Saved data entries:
___

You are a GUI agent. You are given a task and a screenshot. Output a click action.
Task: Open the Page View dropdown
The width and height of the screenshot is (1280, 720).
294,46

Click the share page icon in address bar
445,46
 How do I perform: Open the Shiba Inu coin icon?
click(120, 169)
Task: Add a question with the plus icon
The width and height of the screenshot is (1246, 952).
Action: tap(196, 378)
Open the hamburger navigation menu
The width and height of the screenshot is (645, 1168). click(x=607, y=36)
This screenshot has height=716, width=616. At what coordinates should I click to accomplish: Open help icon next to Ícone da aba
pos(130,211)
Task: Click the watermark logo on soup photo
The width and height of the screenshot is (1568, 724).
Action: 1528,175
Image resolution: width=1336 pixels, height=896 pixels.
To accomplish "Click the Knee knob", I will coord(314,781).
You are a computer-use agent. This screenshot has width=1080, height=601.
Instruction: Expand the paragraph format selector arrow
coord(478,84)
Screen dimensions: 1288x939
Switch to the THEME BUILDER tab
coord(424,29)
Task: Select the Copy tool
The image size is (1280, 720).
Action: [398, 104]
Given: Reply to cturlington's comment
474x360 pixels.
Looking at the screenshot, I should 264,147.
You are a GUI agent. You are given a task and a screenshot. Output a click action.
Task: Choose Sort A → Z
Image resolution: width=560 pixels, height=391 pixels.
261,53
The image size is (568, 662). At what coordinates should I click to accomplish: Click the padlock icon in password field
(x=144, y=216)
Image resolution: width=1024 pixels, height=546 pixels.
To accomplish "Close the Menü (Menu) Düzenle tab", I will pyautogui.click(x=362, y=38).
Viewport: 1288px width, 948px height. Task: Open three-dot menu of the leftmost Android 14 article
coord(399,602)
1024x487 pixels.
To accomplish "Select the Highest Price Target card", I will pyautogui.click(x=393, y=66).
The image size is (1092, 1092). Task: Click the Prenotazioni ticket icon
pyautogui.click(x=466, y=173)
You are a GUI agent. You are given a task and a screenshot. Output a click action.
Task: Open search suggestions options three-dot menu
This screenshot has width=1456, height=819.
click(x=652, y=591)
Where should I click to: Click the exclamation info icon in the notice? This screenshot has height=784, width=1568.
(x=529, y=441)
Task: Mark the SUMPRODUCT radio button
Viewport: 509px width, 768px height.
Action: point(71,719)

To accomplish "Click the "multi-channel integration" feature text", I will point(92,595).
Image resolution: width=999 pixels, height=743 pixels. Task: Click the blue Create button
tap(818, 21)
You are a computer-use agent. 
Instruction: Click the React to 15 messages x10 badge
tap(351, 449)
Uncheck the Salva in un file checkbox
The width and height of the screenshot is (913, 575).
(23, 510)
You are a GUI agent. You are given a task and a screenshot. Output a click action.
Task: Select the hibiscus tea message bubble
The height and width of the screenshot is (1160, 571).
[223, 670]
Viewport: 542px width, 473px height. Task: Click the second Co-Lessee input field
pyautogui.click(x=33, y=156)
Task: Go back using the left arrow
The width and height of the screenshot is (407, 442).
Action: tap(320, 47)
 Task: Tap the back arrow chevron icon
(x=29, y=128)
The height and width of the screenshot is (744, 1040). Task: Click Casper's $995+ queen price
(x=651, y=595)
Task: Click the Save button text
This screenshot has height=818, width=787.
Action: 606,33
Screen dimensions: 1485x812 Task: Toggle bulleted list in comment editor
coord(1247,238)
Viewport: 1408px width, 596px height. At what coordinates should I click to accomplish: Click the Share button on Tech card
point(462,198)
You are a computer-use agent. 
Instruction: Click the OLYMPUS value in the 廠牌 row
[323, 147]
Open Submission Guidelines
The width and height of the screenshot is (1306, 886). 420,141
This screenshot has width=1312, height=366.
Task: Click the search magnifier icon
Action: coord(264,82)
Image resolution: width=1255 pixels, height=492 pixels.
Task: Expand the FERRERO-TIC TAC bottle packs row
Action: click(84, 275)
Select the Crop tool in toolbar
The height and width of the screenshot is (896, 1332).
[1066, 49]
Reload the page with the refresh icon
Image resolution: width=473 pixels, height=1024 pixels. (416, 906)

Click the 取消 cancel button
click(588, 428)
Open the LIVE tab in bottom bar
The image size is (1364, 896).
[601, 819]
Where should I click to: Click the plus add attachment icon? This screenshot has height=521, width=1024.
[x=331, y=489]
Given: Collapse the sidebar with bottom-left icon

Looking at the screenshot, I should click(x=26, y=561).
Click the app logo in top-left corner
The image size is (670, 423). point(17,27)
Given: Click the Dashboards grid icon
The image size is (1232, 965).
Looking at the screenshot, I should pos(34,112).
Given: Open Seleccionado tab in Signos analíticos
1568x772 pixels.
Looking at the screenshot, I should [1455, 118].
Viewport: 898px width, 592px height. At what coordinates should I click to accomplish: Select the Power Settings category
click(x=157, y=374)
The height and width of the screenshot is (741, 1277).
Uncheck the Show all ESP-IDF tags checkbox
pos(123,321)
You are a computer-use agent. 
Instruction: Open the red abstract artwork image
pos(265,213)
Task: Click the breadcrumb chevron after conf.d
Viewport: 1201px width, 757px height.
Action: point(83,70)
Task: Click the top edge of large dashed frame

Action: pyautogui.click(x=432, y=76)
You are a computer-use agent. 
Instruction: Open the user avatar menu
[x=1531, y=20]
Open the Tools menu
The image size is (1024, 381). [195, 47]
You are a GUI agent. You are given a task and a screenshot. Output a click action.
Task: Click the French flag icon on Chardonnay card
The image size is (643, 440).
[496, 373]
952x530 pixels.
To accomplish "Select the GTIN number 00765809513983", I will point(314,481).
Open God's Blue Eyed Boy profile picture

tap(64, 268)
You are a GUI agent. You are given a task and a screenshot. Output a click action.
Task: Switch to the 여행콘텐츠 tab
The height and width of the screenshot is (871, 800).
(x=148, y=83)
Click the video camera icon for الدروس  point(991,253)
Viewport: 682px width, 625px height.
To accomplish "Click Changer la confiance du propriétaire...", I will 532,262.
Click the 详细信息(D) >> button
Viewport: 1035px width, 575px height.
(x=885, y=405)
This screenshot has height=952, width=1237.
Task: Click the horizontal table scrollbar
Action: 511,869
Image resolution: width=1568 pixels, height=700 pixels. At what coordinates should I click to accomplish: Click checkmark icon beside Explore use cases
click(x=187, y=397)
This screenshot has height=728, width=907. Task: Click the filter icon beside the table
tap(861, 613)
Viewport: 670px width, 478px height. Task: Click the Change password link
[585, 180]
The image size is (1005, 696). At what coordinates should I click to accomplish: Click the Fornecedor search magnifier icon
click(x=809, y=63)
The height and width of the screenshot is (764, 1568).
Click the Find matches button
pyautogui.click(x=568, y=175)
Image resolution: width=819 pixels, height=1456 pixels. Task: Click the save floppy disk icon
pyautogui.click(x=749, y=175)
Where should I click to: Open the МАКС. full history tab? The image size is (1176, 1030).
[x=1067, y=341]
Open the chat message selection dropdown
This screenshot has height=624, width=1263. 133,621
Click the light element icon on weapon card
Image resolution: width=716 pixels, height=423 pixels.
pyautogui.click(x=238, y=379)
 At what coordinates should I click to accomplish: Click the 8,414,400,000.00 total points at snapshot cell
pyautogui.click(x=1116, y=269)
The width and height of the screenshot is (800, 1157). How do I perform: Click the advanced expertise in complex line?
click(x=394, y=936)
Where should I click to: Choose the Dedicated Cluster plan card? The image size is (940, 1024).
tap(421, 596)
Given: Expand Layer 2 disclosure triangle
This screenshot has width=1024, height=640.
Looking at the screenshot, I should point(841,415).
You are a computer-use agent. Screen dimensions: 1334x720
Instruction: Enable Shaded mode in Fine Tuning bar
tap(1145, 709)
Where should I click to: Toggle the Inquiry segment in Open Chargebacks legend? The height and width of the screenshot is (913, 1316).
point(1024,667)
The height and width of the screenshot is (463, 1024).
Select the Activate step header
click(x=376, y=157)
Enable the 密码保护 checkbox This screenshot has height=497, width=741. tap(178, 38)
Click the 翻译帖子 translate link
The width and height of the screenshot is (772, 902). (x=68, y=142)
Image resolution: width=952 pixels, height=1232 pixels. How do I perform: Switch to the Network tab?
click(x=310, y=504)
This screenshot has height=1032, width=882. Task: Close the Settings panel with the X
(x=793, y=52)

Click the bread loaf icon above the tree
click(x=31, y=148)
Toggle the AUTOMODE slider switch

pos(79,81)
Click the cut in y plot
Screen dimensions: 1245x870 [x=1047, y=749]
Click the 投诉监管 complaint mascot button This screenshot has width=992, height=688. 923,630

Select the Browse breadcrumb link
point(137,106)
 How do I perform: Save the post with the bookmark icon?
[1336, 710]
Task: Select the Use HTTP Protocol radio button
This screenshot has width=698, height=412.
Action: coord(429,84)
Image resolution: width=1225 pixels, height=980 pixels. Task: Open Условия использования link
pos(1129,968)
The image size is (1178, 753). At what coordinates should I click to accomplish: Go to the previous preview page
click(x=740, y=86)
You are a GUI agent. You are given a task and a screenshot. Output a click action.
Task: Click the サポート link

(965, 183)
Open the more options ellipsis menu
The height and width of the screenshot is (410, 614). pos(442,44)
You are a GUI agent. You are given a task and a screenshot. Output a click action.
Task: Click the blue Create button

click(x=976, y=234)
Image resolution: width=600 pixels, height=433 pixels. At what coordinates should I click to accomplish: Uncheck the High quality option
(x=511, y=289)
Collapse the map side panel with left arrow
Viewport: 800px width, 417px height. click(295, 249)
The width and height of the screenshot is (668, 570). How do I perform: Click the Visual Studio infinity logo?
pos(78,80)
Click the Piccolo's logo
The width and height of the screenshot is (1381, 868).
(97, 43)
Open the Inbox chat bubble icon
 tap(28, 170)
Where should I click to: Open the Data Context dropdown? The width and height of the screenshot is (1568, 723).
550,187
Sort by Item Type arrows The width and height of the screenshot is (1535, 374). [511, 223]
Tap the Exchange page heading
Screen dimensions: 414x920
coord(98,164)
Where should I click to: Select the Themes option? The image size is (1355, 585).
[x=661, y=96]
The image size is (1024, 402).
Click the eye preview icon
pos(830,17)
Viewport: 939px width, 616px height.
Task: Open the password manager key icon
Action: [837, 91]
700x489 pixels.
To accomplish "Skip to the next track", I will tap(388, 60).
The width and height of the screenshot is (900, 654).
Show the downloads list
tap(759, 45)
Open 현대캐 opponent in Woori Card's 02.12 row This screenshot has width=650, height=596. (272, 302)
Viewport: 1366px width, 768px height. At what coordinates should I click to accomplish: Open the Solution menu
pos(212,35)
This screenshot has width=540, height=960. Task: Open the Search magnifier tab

___

## [EXERCISE]
Beginning at the line above that contains "Where should I click to: Toggle", return each line exactly through the line that contains "Enable the 密码保护", and no others.

## [ANSWER TO THE EXERCISE]
Where should I click to: Toggle the Inquiry segment in Open Chargebacks legend? The height and width of the screenshot is (913, 1316).
point(1024,667)
The height and width of the screenshot is (463, 1024).
Select the Activate step header
click(x=376, y=157)
Enable the 密码保护 checkbox This screenshot has height=497, width=741. tap(178, 38)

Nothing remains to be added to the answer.